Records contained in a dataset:
:::::

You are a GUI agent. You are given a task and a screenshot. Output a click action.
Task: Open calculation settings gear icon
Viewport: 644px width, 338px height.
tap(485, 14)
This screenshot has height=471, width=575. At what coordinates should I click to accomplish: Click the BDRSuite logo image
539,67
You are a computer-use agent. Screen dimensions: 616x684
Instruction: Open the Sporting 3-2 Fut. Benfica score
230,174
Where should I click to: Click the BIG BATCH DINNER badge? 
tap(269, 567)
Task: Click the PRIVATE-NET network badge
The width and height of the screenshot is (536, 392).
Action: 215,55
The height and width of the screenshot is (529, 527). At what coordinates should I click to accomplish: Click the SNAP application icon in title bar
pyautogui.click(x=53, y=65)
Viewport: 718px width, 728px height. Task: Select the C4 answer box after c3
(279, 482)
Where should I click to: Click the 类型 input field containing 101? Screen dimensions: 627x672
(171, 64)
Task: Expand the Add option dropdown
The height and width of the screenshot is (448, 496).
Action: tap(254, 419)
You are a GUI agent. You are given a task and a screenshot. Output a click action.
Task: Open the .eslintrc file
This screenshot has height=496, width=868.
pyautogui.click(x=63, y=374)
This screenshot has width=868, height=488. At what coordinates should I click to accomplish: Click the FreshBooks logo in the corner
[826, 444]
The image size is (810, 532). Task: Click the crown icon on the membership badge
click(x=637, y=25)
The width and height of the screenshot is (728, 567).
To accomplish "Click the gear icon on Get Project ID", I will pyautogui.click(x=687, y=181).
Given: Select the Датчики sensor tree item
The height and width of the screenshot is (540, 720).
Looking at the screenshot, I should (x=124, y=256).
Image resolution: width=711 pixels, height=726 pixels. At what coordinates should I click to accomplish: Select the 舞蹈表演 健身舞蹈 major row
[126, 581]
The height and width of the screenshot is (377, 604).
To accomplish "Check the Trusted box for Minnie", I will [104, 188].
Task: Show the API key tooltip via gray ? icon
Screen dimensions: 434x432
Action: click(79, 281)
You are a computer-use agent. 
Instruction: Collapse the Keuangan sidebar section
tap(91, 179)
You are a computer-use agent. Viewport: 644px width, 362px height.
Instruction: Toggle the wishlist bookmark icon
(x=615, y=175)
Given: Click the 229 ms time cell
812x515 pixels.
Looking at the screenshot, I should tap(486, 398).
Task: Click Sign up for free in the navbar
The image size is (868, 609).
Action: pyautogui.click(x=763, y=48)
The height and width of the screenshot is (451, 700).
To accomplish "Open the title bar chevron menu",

:::::

What lines in the entries contain "agent"? Report each one by copying it.

EXPECTED ANSWER —
You are a GUI agent. You are given a task and a screenshot. Output a click action.
You are a computer-use agent. Screen dimensions: 616x684
You are a GUI agent. You are given a task and a screenshot. Output a click action.
You are a computer-use agent. 
You are a computer-use agent. Viewport: 644px width, 362px height.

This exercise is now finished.